> _Some records_:
# # # # #

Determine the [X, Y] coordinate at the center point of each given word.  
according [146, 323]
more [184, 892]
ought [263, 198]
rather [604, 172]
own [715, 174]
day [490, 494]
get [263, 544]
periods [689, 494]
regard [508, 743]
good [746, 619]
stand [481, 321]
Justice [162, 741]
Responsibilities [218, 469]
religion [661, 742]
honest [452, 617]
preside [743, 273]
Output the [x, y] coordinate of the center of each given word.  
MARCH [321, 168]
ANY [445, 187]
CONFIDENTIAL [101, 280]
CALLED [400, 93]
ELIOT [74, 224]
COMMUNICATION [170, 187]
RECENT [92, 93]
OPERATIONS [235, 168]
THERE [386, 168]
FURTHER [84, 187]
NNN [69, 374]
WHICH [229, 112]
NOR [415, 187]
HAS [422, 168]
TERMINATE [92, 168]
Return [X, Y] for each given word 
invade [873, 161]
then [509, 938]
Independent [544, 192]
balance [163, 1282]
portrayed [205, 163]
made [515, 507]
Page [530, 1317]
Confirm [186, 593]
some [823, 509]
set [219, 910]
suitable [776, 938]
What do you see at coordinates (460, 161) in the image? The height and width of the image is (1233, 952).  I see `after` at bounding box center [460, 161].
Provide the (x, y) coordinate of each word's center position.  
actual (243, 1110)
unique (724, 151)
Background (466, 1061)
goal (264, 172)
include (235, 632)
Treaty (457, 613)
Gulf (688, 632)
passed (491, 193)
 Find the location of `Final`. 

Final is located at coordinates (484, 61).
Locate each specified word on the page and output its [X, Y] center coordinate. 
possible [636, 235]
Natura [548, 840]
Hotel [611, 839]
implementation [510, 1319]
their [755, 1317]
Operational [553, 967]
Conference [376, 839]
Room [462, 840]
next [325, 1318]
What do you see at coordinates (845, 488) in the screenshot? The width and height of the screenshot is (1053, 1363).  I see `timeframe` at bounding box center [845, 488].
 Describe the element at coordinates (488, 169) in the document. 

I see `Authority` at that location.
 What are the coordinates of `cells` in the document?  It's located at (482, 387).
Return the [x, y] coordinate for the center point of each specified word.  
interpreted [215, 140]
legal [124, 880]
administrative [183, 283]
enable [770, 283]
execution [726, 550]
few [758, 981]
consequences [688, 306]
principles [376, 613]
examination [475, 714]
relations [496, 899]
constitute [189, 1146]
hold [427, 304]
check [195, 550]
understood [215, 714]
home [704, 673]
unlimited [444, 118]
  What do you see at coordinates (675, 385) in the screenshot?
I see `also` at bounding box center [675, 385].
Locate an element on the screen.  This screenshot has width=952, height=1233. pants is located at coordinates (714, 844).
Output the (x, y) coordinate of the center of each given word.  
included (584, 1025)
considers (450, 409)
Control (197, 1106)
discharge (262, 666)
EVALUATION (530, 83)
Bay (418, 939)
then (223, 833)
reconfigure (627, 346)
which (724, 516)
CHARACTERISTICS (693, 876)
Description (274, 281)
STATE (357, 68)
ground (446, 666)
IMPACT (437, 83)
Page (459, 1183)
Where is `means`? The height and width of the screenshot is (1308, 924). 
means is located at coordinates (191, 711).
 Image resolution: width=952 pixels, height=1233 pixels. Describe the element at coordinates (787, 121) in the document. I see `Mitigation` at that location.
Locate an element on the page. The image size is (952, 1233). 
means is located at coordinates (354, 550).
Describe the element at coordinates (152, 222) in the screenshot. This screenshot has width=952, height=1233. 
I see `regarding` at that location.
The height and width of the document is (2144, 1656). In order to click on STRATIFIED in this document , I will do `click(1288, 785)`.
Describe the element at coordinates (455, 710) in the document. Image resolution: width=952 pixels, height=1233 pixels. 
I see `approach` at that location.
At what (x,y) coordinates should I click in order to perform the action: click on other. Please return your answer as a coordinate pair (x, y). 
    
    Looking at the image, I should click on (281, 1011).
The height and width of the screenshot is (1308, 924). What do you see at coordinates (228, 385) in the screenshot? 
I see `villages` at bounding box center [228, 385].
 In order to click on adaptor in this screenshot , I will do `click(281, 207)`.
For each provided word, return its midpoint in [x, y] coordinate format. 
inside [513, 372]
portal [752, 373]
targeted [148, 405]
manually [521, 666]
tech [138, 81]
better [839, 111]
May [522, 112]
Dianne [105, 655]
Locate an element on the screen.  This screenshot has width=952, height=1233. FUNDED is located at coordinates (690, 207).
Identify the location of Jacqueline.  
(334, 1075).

# # # # #

> _WHAT TO PRODUCE_:
Starting with the line that contains "consequences [688, 306]" and going on through the line that contains "center [228, 385].", change "Output" to "Give" and write out only those lines again, leaving everything else in them unchanged.

> _COMPLETE OUTPUT_:
consequences [688, 306]
principles [376, 613]
examination [475, 714]
relations [496, 899]
constitute [189, 1146]
hold [427, 304]
check [195, 550]
understood [215, 714]
home [704, 673]
unlimited [444, 118]
  What do you see at coordinates (675, 385) in the screenshot?
I see `also` at bounding box center [675, 385].
Locate an element on the screen.  This screenshot has width=952, height=1233. pants is located at coordinates (714, 844).
Give the (x, y) coordinate of the center of each given word.  
included (584, 1025)
considers (450, 409)
Control (197, 1106)
discharge (262, 666)
EVALUATION (530, 83)
Bay (418, 939)
then (223, 833)
reconfigure (627, 346)
which (724, 516)
CHARACTERISTICS (693, 876)
Description (274, 281)
STATE (357, 68)
ground (446, 666)
IMPACT (437, 83)
Page (459, 1183)
Where is `means`? The height and width of the screenshot is (1308, 924). 
means is located at coordinates (191, 711).
 Image resolution: width=952 pixels, height=1233 pixels. Describe the element at coordinates (787, 121) in the document. I see `Mitigation` at that location.
Locate an element on the page. The image size is (952, 1233). 
means is located at coordinates (354, 550).
Describe the element at coordinates (152, 222) in the screenshot. This screenshot has width=952, height=1233. 
I see `regarding` at that location.
The height and width of the document is (2144, 1656). In order to click on STRATIFIED in this document , I will do `click(1288, 785)`.
Describe the element at coordinates (455, 710) in the document. Image resolution: width=952 pixels, height=1233 pixels. 
I see `approach` at that location.
At what (x,y) coordinates should I click in order to perform the action: click on other. Please return your answer as a coordinate pair (x, y). 
    
    Looking at the image, I should click on (281, 1011).
The height and width of the screenshot is (1308, 924). What do you see at coordinates (228, 385) in the screenshot? 
I see `villages` at bounding box center [228, 385].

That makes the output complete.